## Provided entries
■ ■ ■ ■

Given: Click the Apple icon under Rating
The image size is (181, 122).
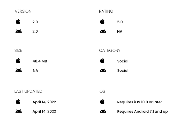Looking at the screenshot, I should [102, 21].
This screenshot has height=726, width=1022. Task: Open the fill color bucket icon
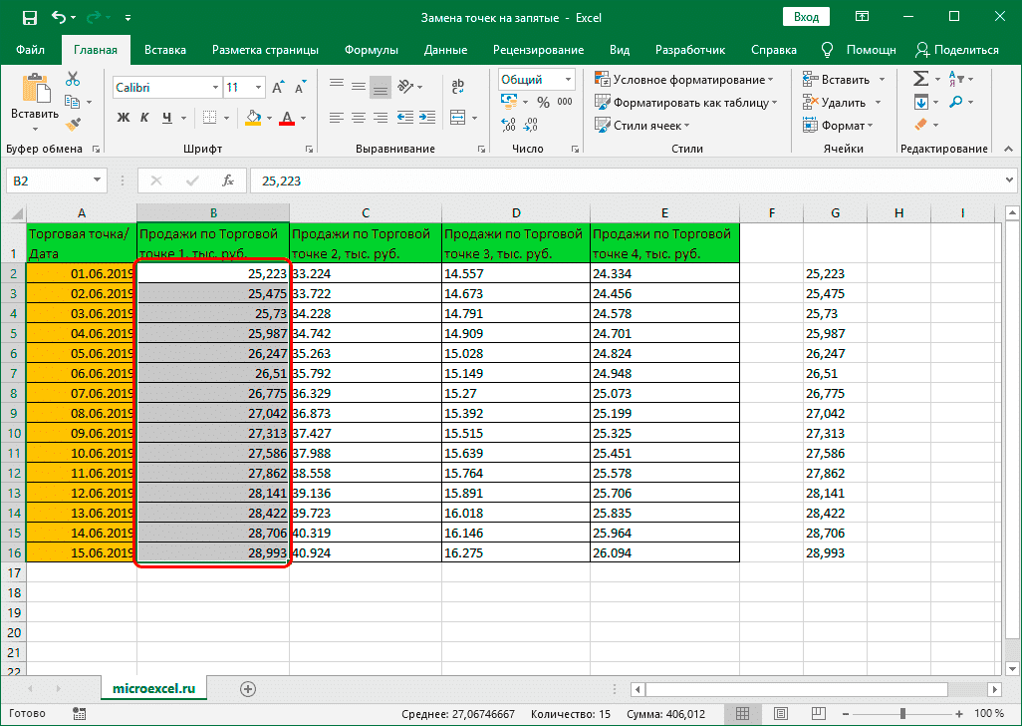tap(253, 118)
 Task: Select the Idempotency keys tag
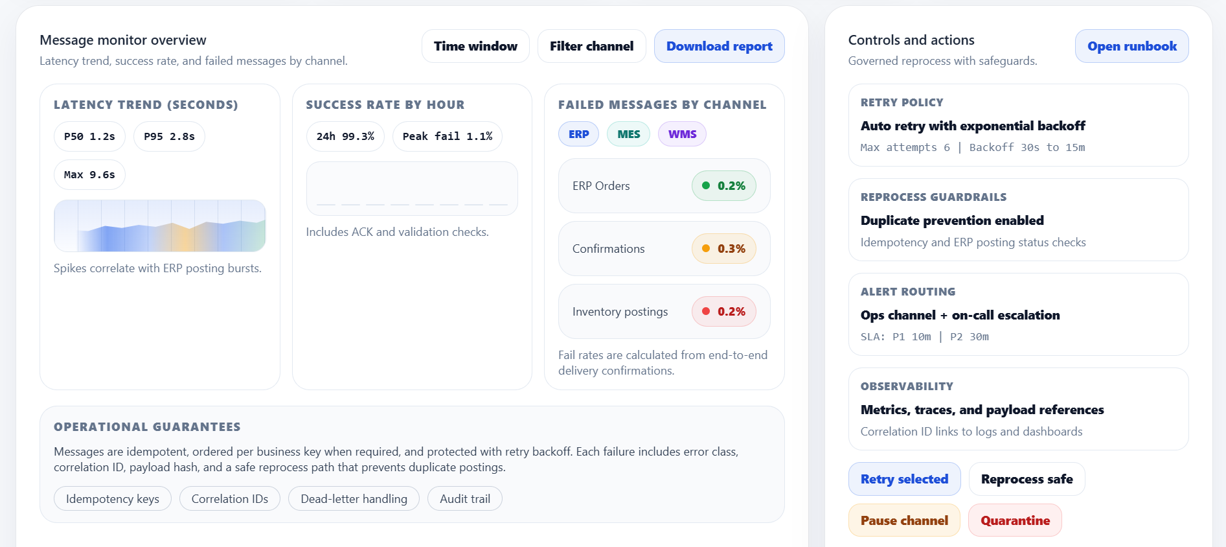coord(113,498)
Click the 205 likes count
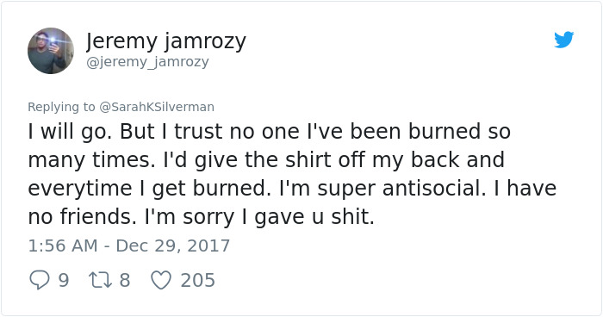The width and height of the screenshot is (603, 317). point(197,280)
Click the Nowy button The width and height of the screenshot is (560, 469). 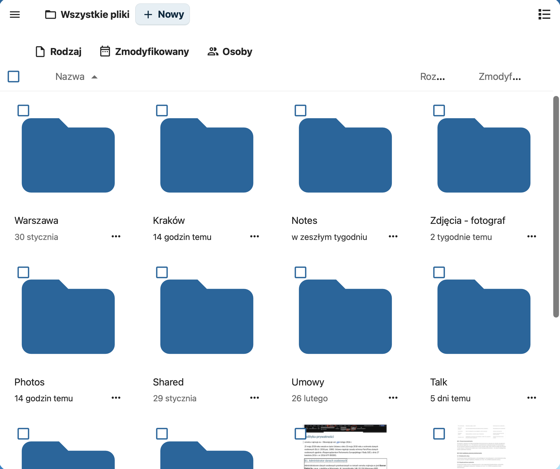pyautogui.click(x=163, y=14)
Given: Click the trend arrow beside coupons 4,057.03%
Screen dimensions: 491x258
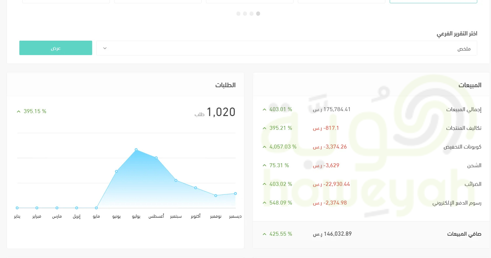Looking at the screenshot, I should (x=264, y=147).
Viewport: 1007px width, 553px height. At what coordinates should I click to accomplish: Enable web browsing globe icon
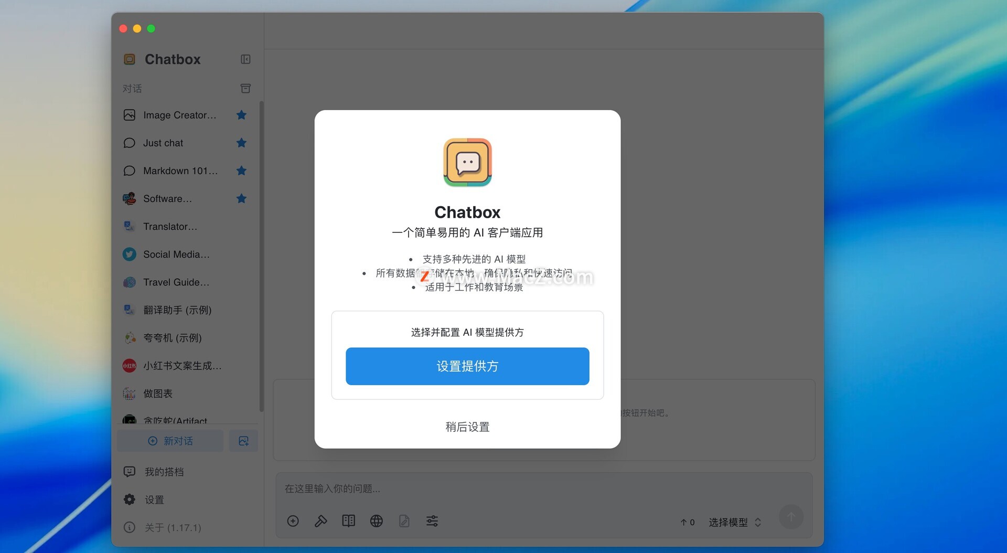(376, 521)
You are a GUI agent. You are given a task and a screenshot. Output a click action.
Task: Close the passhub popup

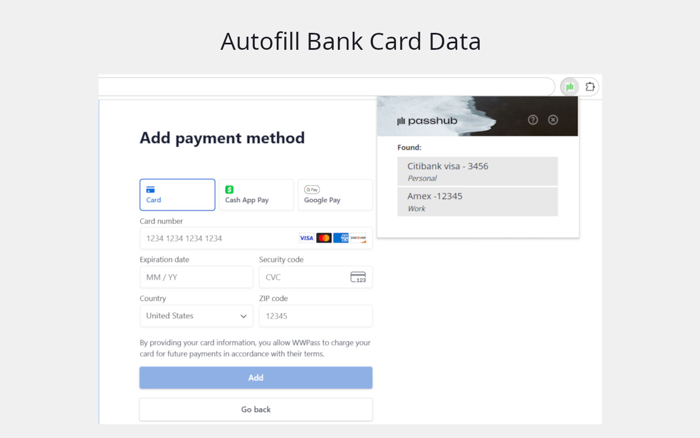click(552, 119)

■ ■ ■ ■

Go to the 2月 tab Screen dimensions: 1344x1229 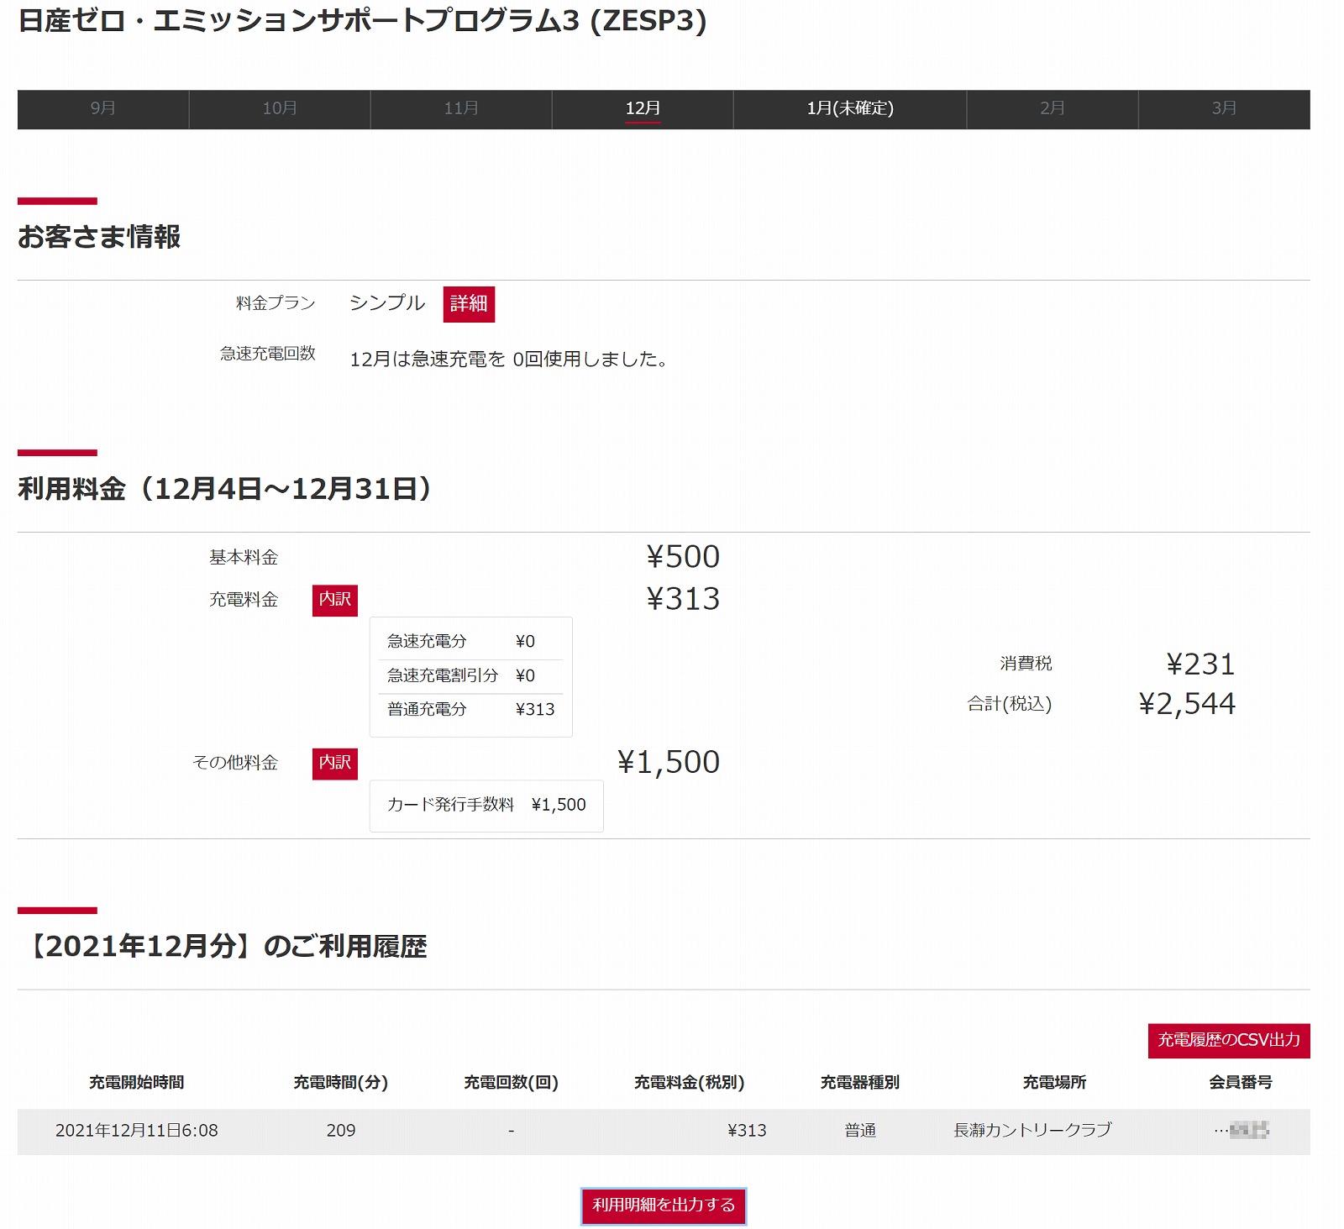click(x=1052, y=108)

■ ■ ■ ■

## Written problem
Transcribe the records verbatim, covering everything from the line containing "Given: Click the trend" down to the line containing "click(552, 119)", both of those lines included. Omit the pictures from your answer.

## Response
Given: Click the trend arrow beside coupons 4,057.03%
Screen dimensions: 491x258
Looking at the screenshot, I should (x=264, y=147).
Viewport: 1007px width, 553px height. At what coordinates should I click to accomplish: Enable web browsing globe icon
(376, 521)
You are a GUI agent. You are given a task and a screenshot. Output a click action.
Task: Close the passhub popup

click(552, 119)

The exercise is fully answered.